L’image violente de Dieu dans le récit du déluge

QuestionIl est difficile de croire que Dieu a pu détruire l’humanité en ne sauvant que Noé et sa famille. Comment expliquer que Dieu n’est pas violent, alors que ce geste est assez extrême? (Daniel, Jonquière)

RéponseLe lecteur de la Bible doit faire attention de ne pas tomber dans une interprétation fondamentaliste ou historicisante. Pour une juste lecture des textes bibliques, nous devons nous tourner vers l’étude de l’histoire ancienne, des genres littéraires, en faisant attention à l’évolution des croyances. C’est alors qu’on peut en tirer profit pour sa vie de croyant aujourd’hui.

Le déluge n’a pas eu lieu

     Commençons par les genres littéraires. Le complexe de Gn 1–11 est appelé « histoire des origines ». Il est constitué de mythes [1] fondateurs qui entendent enseigner bien plus la vision du monde, de l’humanité et de la divinité des Hébreux que l’origine du monde (dont ils ne savaient rien, pas plus que nous d’ailleurs). Tous les épisodes racontés dans ces chapitres ne se sont jamais passés. Jamais. Pour être certain d’avoir été compris, je vais le répéter. Tout cela ne s’est jamais passé, jamais. Toute lecture historicisante fausse donc, dès l’abord, l’intention originelle du récit. Chaque épisode de Gn 1–11 présente plutôt un aspect de l’humanité en relation avec Dieu, les humains et la terre. L’ensemble est relié par le thème de la progression du mal et des moyens adoptés par Dieu pour y remédier. Le déluge se situe dans cette perspective. Le mal arrive dans un premier péché contre Dieu au chapitre 3 puis un premier péché contre l’humain au chapitre 4. Par la suite il se répand inexorablement au point qu’au début du chapitre 6, Dieu se rend compte qu’il est partout. La destruction de l’humanité se présente comme un remède radical à la propagation du mal. Noé est sauvé parce qu’il est juste. Il y a deux présuppositions sous-jacentes :

  1. la création a été faite une fois pour toutes et ne peut pas être refaite, même si le monde retournera à un état de chaos originel;

  2. la descendance d’un homme juste, Noé, sera juste également.

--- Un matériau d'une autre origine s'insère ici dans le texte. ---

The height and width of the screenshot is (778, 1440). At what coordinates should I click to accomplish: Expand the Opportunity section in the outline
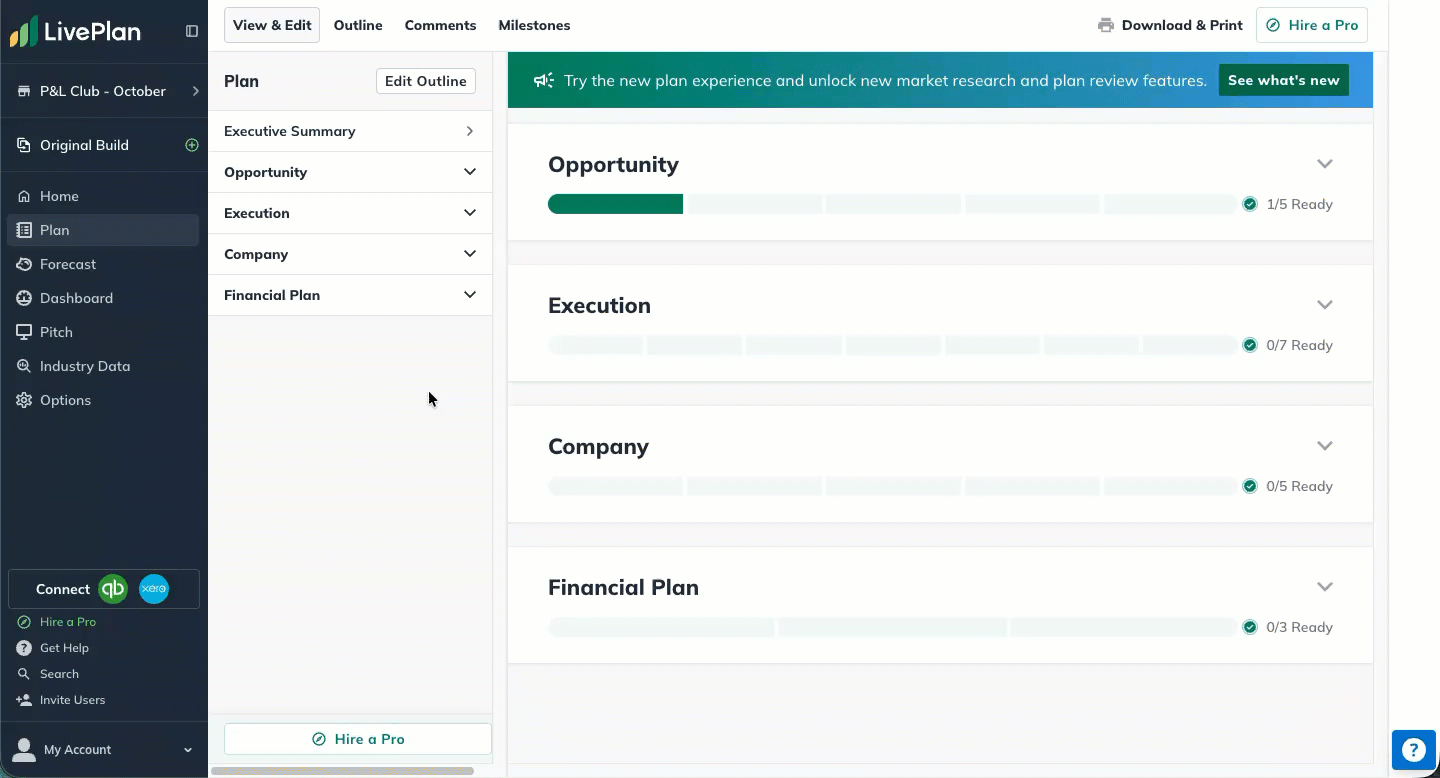coord(470,172)
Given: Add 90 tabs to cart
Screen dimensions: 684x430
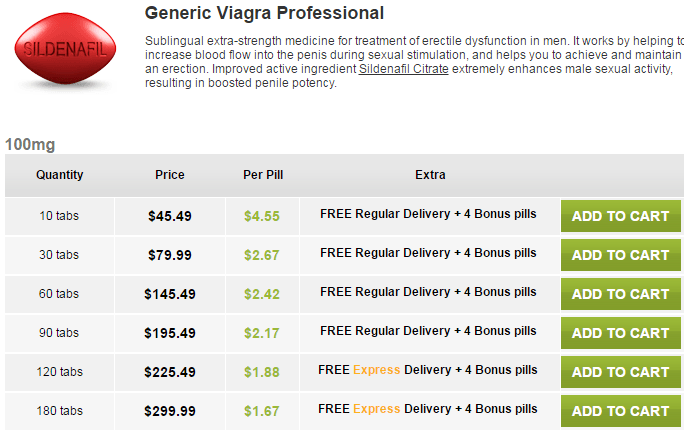Looking at the screenshot, I should coord(620,333).
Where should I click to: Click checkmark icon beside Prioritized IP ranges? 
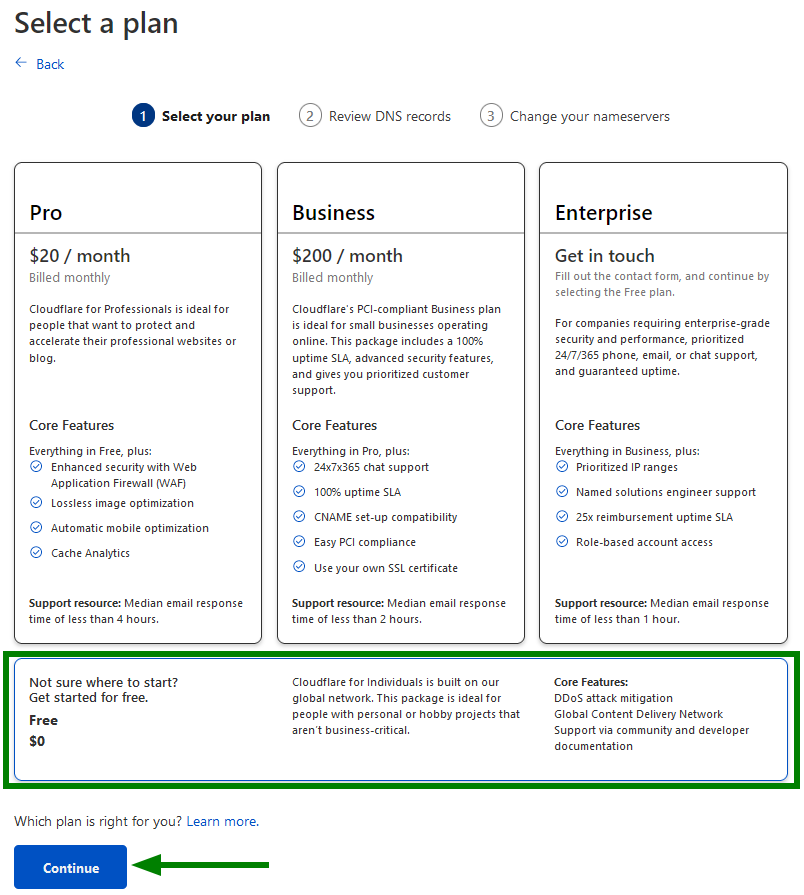[562, 466]
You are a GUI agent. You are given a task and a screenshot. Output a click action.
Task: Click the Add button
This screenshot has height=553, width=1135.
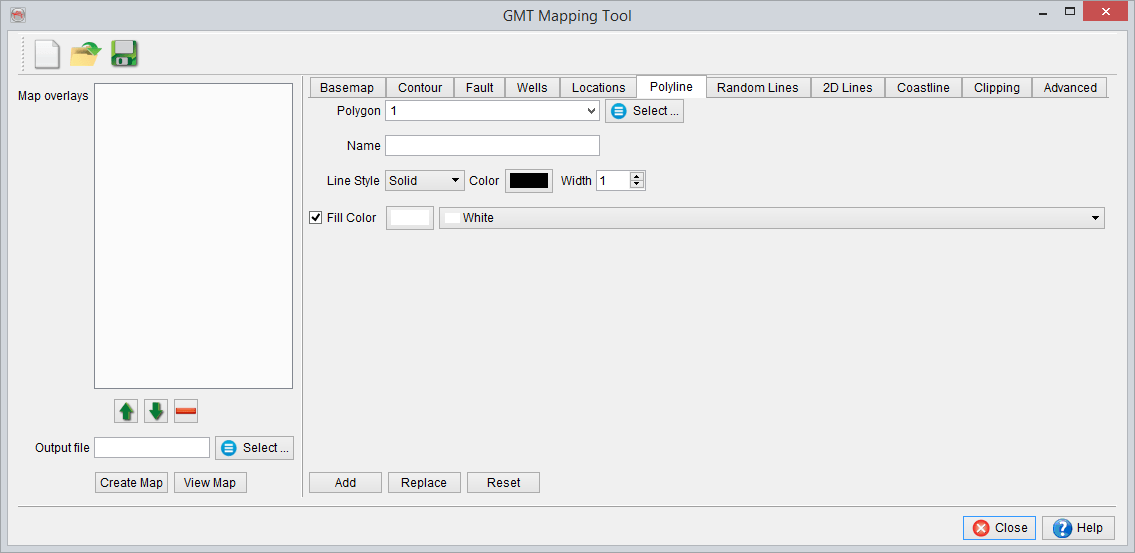coord(345,483)
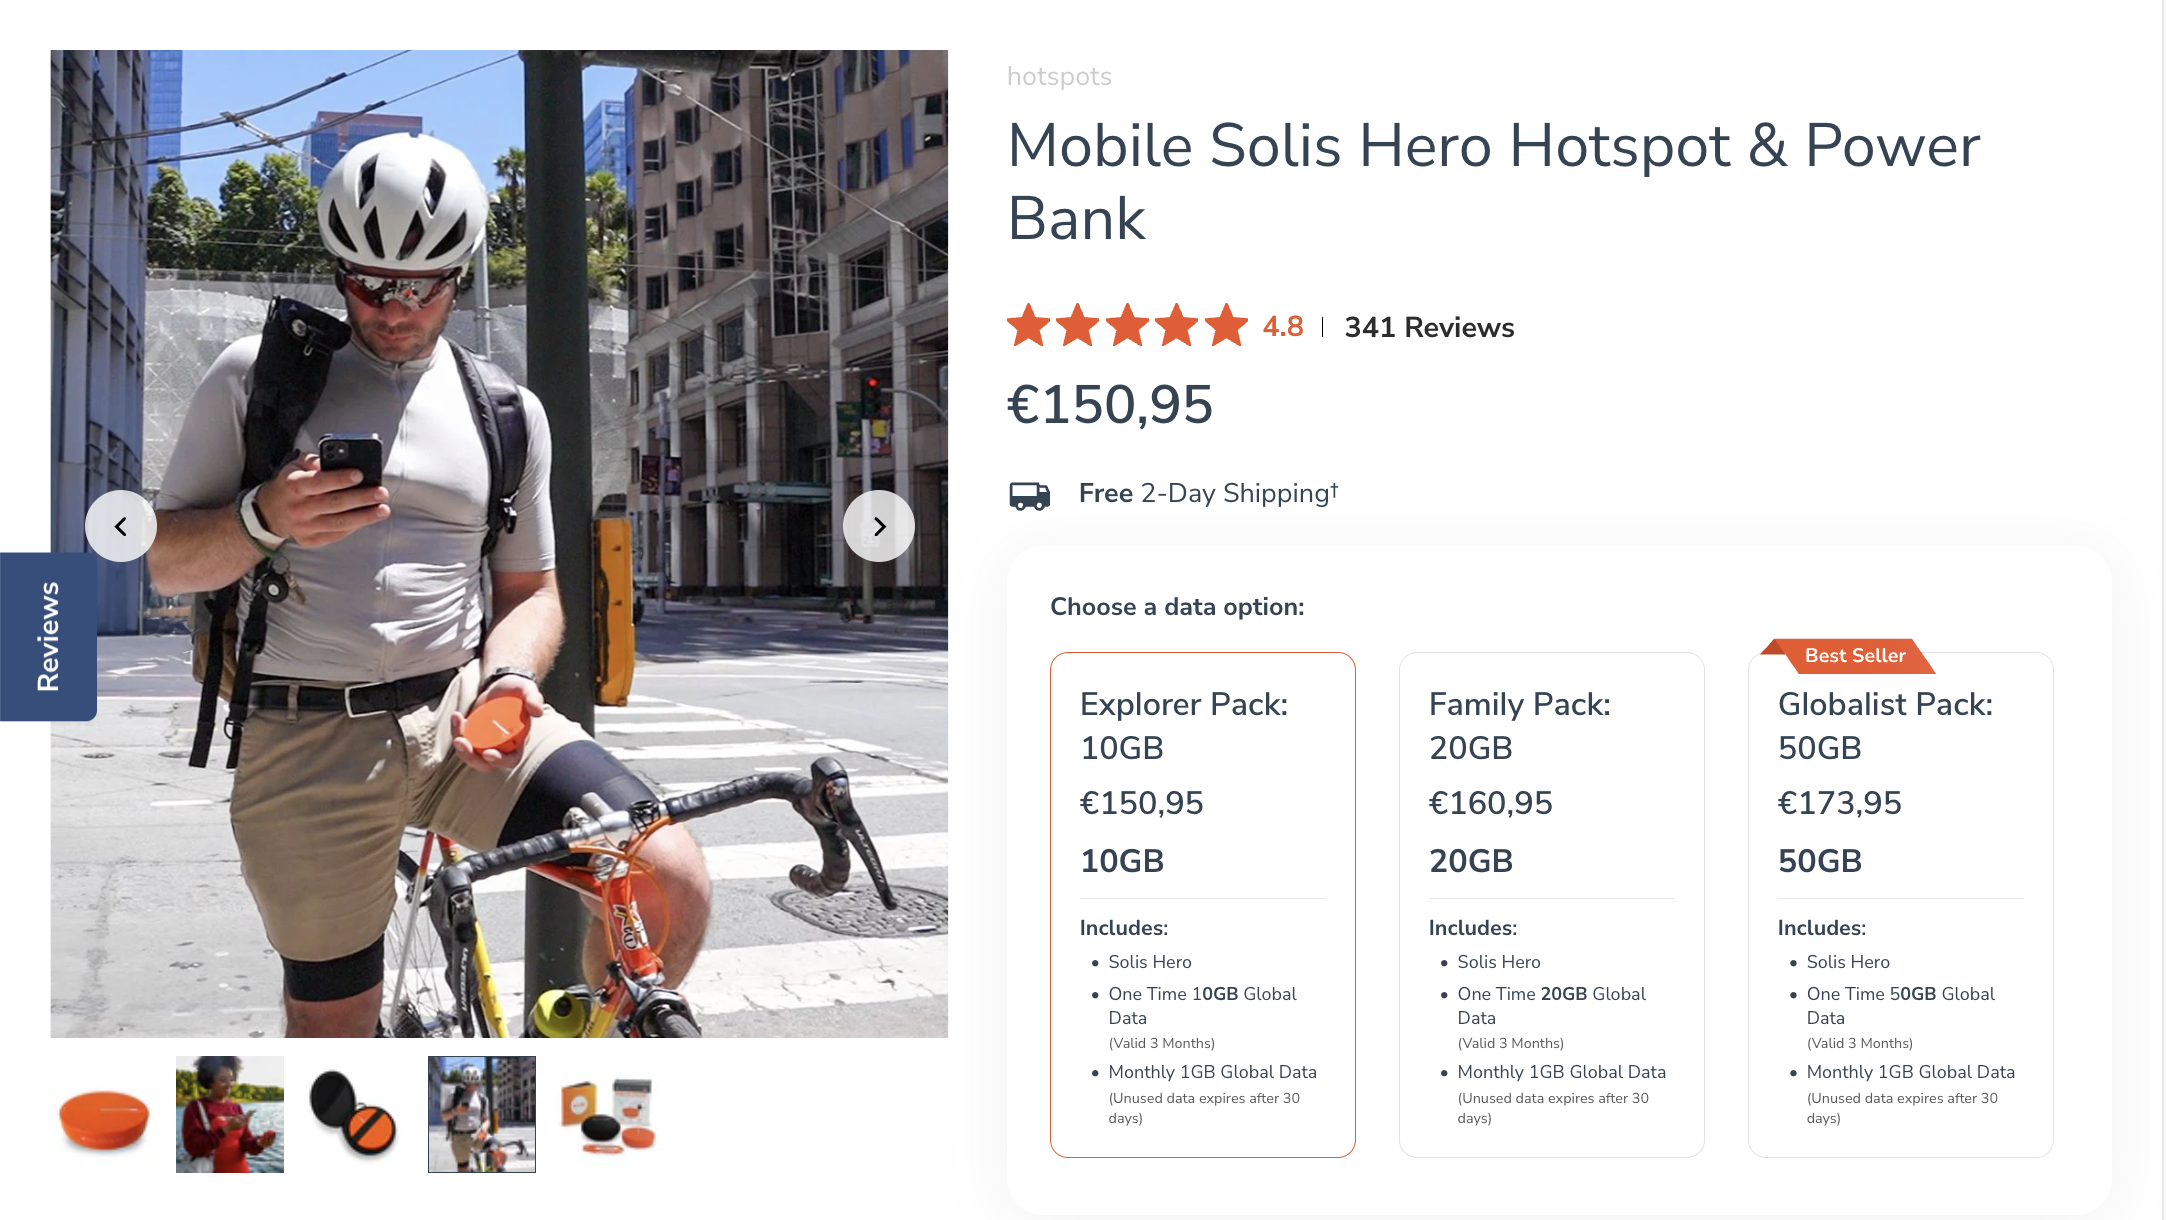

Pour faire bref, disons simplement que les choses ne se passent pas comme cela et que le mal continue de se répandre après le déluge. C’est pourquoi un autre remède devra être trouvé, qui sera l’histoire du salut commençant avec Abraham au chapitre 12.

     Il faut dire un mot des ancêtres littéraires du récit du déluge. Il y a de nombreux mythes mésopotamiens plus ou moins parallèles. La différence la plus intéressante est la cause du déluge. Dans la Genèse, elle est morale, alors que dans les mythes mésopotamiens, les divinités sont dérangées par le bruit que font les humains, où les humains se sont trop multipliés, etc. Il est évident que la Genèse s’inspire des récits mésopotamiens plus anciens, même s’il est évident aussi qu’elle les adapte à son propos et intègre son récit dans le complexe de l’histoire des origines.

Un Dieu violent

     De tout cela il ressort une série de conséquences. Historique d’abord : si ces récits ne se sont jamais passés, l’humanité n’a jamais été détruite, le monde n’a jamais été submergé par un déluge. Le plus important, c’est la conception de Dieu qui a évolué à travers les siècles. Pour les anciens, un dieu qui tue ou qui punit n’est pas un problème. Est-ce que le Dieu de la Bible, de l’Ancien Testament surtout, est violent? Oui, mais ce n’était pas un problème pour les anciens qui concevaient les divinités de cette manière. La conception de la nature de Dieu s’affinera avec les siècles et recevra une forme définitive dans le Nouveau Testament. Il ne faut donc pas plaquer indûment ces conceptions ultimes sur des textes plus anciens qui ne les partageaient pas encore. Ainsi donc, même si le déluge universel ne s’est jamais passé dans l’histoire, sa seule idée dans un récit mythologique n’a jamais été problématique ou contre-indiquée pour les Anciens. Il y a d’autres exemples du même genre, comme le livre de Josué.

Un Dieu qui veut le bien

     Théologiquement, il faut s’attacher davantage à l’intention de Dieu dans le récit du déluge. Dieu veut ni plus ni moins que refaire le monde. Pour que le bien triomphe, le mal doit être détruit. Dieu est donc un Dieu qui veut le bien et déteste le mal. Bien plus, il travaille à la destruction du mal. Ses moyens à lui aussi vont s’affiner avec le temps. Le Bible n’a pas honte de présenter une image assez humble de Dieu. On n’a qu’à lire Gn 2 pour constater que ce texte est loin du Dieu majestueux de Gn 1. Dans ce contexte, le déluge se présente comme une première tentative, pas très « subtile » il est vrai, de détruire le mal.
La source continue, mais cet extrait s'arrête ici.